▸ TASK INSTRUCTIONS: According to the text on pandanus, which species is the most common in Australia?

▸ EXTRACT:
Last updated 16/03/2015
Pandanus are bountiful right across Northern Australia, from beaches to open woodland to dense tropical forest along river banks, although they prefer areas with some fresh water. There’s over 30 different species in Australia with the most common being Pandanus Spiralis. They all have similar features and uses. The strap like leaves have a serrated edge and propagate out from a central cluster. The points on the serrated edges break off easily when touched, often leaving splinters, as I’ve found out on many occassions. New leaves grow in a spiral arrangement up the trunk. The remnants of old leaves can sometimes be seen spiralling up the trunk, which leads to the common name of screw palm. Some pandanus spiral clockwise, some spiral anti-clockwise. I’m not sure how the plant decides which way to screw. Pandanus produce large, heavy, woody, pineapple looking fruit which ripen orange from August to January.
The most obvious use of Pandanus is as an easy source of bush tucker. The white growing bases of the leaves are edible and easy to access, either by pulling out individual leaves by their bases or by cutting off all the leaves to reveal the white cabbage-like cluster of leaf bases. The taste is similar to cabbage, or maybe silverbeet, or simply generic vegetable like flavour. It can be eaten raw or cooked.

Dataset items
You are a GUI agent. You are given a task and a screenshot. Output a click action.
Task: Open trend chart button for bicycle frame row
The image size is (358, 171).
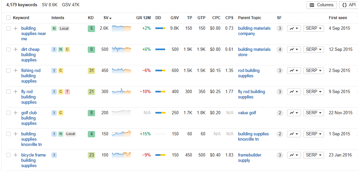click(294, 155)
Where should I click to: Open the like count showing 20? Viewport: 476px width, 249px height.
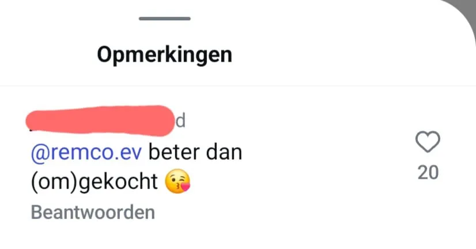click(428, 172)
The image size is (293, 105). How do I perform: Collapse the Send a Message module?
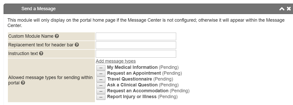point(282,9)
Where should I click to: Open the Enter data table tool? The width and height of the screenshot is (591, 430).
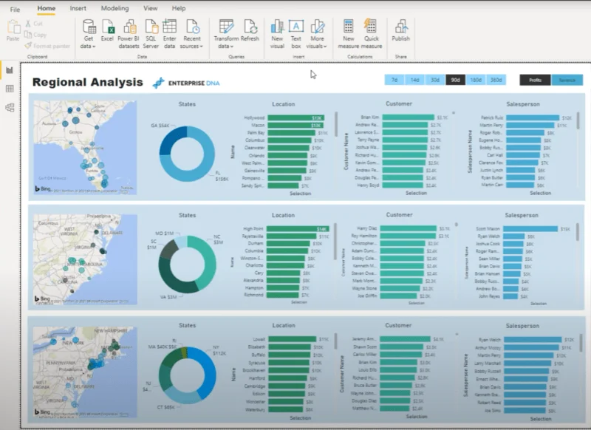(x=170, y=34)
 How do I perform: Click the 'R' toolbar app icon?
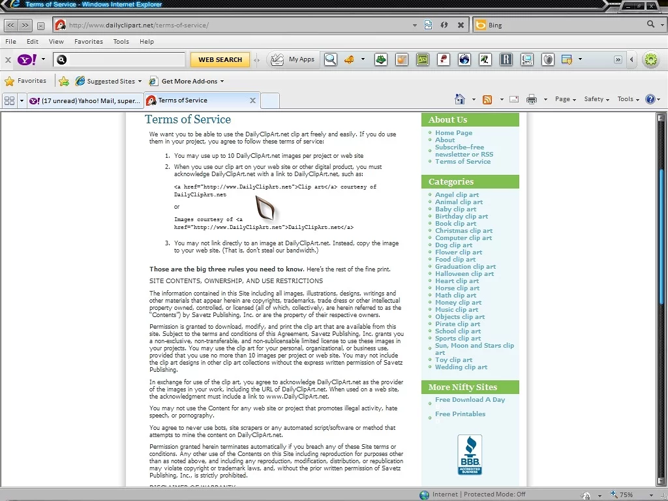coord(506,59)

---

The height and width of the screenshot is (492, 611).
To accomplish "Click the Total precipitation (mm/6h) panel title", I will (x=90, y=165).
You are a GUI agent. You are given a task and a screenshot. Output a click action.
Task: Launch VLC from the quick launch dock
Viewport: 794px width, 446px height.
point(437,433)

▸ ANSWER TO THIS TASK: Pandanus Spiralis is the most common species in Australia.